Review: Footlights Smoker

Pippa Smith 9 November 2016

Variety is the spice of life, or so they say. Last night’s Footlights' show was more than a little bit piquant, with plenty of material that can only be described as totally random and / or brilliantly bizarre. From fighting over a chainsaw with Her Royal Highness in Cambridge’s new Aldi, to phallocentric phone sex with Dracula, and the strange obituary of Wayne Stubbs (a 79-year-old run over by an Aston Martin whilst trying to rescue his cockapoo) the show was certainly eclectic in its offerings.  
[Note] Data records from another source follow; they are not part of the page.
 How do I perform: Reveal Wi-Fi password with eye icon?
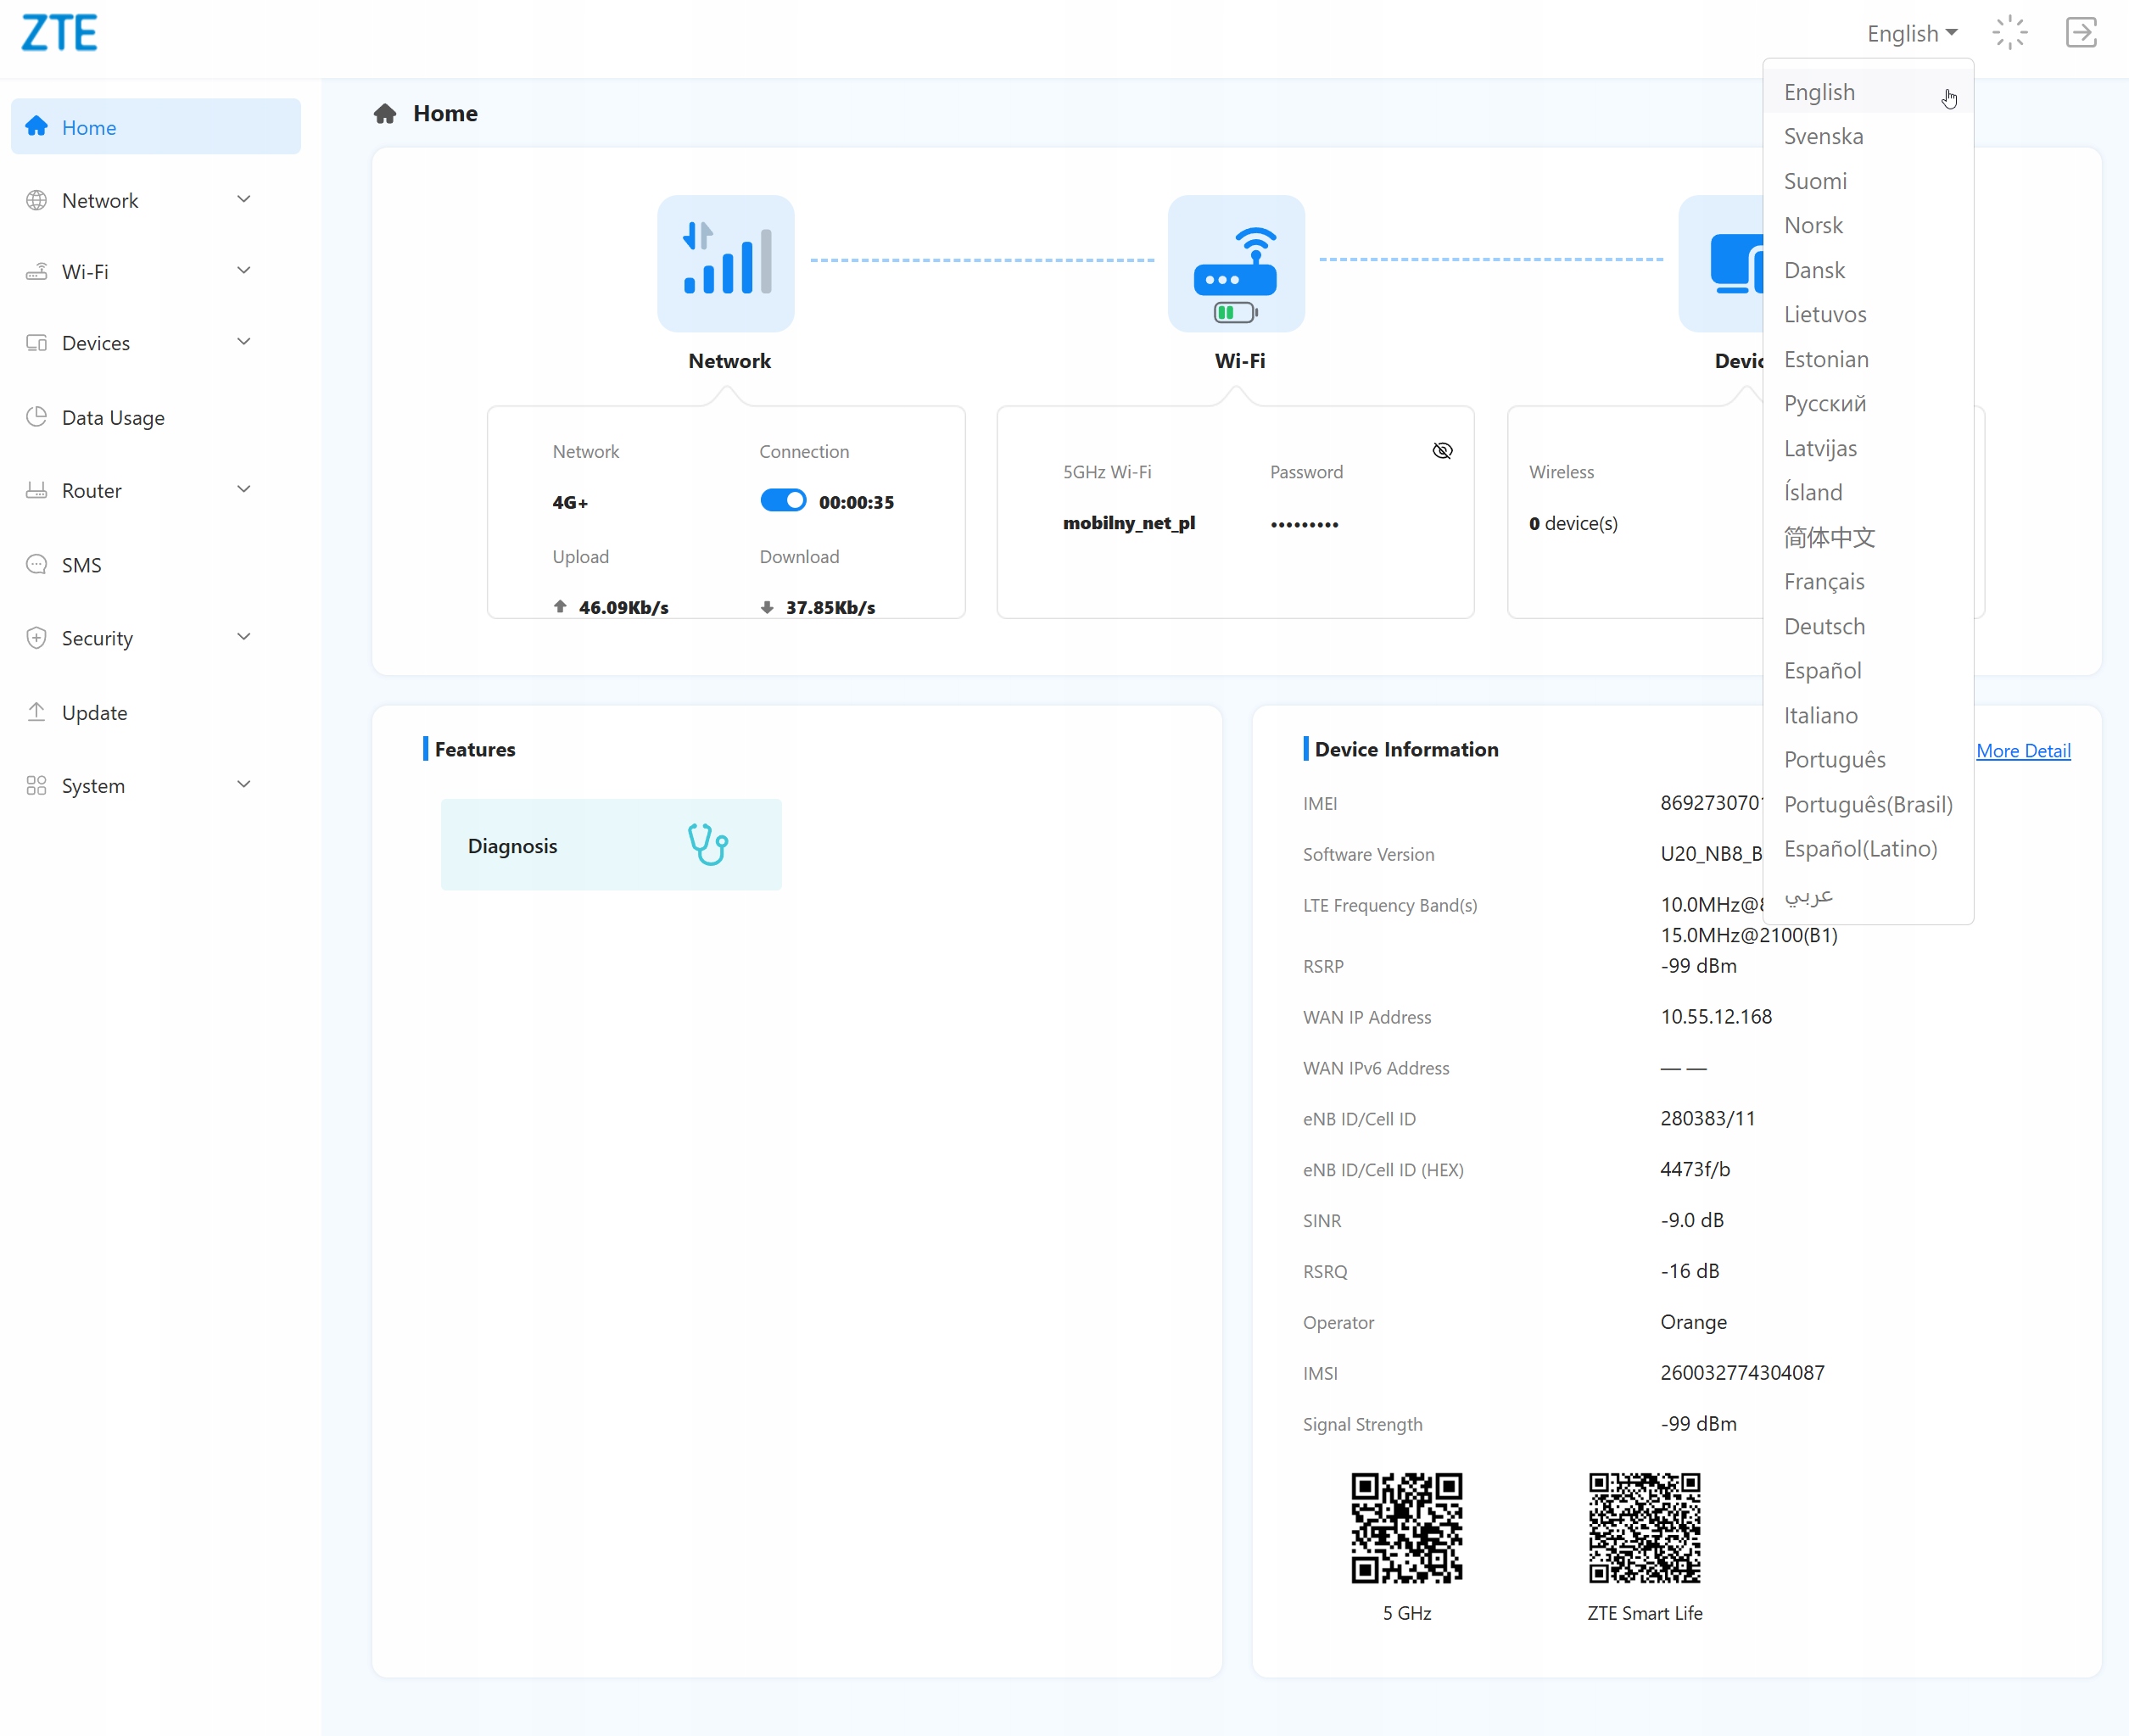1442,451
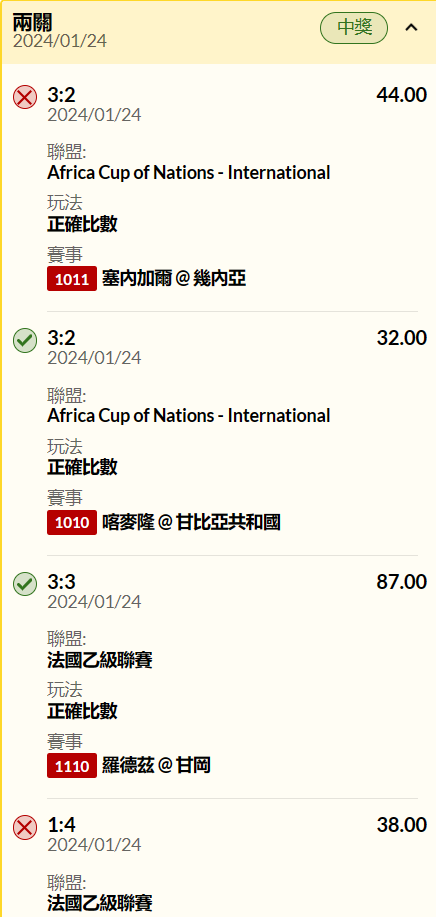Image resolution: width=436 pixels, height=917 pixels.
Task: Click the 中獎 status badge
Action: [x=354, y=27]
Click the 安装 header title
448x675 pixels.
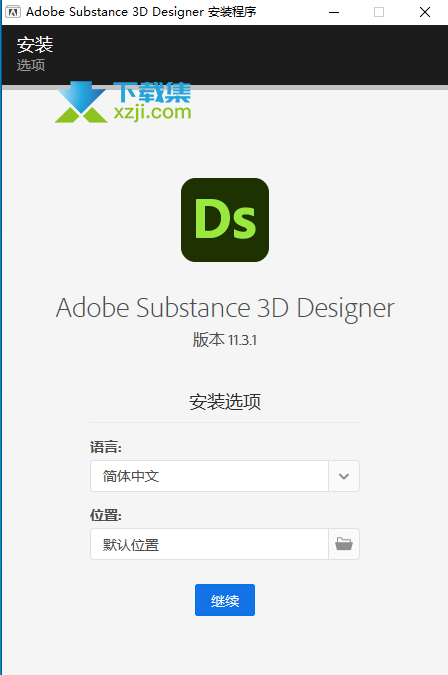35,45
My first time seeing a Footlights' show, the atmosphere in the auditorium impressed me from the get go: a packed and visibly and audibly excited house. Never in my three years in Cambridge have I witnessed a bunch of students laughing so readily and so heartily. There was an element of self-deprecation to many of the acts, something which helped to get the audience immediately on board. Patrick Wilson’s list of the five best feelings, number one being taking your socks off after a long day, was a perfect dose of normality. Let’s face it, who’s never had that feeling? Ashleigh Weir’s song was brilliant too, and had me hoping that she really would get that date in the ADC bar.

Luisa Callander and Sam Knights had the difficult job of warming up the audience, but their sketch set in a vintage shop set the bar pretty high. Callander’s insistence that all she wanted was a ‘wavy shirt’ was the perfect foil to Knights’s increasingly weird and wonderful propositions. The sketch which really had me laughing was a brilliantly unexpected job interview piece, where a First Class Cambridge degree just wasn’t enough to secure a banking job. At the end of the show, Rosanna Suppa's police safety sketch had audience participation down to a tee.

My first Footlights show left me wanting more. With just the right balance between the outright random and ever-funny quintessentially Cambridge problems, the performers had me laughing from the word go.  And finally, a note to Leo Reich, the fresher who was tugging all of our heartstrings – please keep practising your white male humour in front of the mirror.